Baked Chicken, Potatoes and Carrots
Ingredients
4 Boneless, skinless chicken breasts
4 medium Yukon Gold potatoes, peeled and cut in half
8 carrots, peeled
1 can healthy request or fat free cream of chicken soup
1 ½ - 2 cups low sodium chicken broth
½ cup all purpose flour
3 Tablespoons vegetable oil
1 ½ teaspoons salt
1 teaspoon black pepper
½ teaspoon cayenne pepper
Instructions
Preheat oven to 375.
Peel potatoes and carrots. In small bowl, add cream of chicken soup and chicken broth. Whisk together and set aside. Wash and pat dry chicken breasts. Add flour, salt, black pepper and cayenne pepper to plastic or paper bag; add chicken breasts and shake. Pre-heat heavy oven proof skillet, preferrable one with an oven safe lid; add vegetable oil. Add chicken breasts and brown both sides on medium high heat. Remove and add potatoes and carrots.

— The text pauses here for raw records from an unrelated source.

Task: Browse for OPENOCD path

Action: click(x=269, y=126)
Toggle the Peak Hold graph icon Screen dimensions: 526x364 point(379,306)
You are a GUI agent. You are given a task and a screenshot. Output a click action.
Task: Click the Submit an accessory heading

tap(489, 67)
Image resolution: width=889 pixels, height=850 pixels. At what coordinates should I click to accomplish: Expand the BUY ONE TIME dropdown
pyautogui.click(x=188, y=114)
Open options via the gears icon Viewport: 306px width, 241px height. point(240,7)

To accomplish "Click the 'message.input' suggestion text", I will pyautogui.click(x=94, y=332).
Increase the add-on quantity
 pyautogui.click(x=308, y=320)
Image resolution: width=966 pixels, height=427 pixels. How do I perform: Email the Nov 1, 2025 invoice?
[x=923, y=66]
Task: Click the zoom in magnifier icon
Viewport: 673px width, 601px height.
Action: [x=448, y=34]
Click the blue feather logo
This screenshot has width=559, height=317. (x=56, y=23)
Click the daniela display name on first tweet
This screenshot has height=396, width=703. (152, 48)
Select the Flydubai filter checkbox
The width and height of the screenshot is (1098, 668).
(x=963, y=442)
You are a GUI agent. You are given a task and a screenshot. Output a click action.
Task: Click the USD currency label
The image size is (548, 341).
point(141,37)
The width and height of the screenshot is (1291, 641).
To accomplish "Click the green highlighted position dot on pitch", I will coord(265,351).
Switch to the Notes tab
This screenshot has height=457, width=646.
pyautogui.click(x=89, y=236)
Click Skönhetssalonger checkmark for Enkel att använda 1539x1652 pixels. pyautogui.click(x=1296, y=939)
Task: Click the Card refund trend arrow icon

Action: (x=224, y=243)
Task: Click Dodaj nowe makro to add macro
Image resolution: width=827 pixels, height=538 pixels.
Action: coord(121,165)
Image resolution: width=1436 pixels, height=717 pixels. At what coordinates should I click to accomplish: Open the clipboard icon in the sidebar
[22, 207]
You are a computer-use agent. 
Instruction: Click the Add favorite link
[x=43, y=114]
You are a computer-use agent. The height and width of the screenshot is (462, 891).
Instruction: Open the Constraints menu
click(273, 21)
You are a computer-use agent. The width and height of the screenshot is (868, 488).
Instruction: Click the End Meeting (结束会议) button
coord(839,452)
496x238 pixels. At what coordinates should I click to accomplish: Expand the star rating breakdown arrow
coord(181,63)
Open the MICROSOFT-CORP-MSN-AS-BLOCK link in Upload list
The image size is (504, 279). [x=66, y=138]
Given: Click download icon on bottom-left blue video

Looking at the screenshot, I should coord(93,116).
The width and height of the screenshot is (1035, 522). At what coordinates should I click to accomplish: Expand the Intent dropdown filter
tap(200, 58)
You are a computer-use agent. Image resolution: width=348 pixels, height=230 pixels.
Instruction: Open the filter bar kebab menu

Cook for about 6 minutes, stirring and moving potatoes and carrots around in skillet. Add cream of chicken/broth mixture to skillet. Stir. Add browned chicken breasts. Place lid on skillet and put in pre-heated oven. Cook for about an hour. Check for doneness. Makes it’s own gravy and is delicious served with hot biscuits.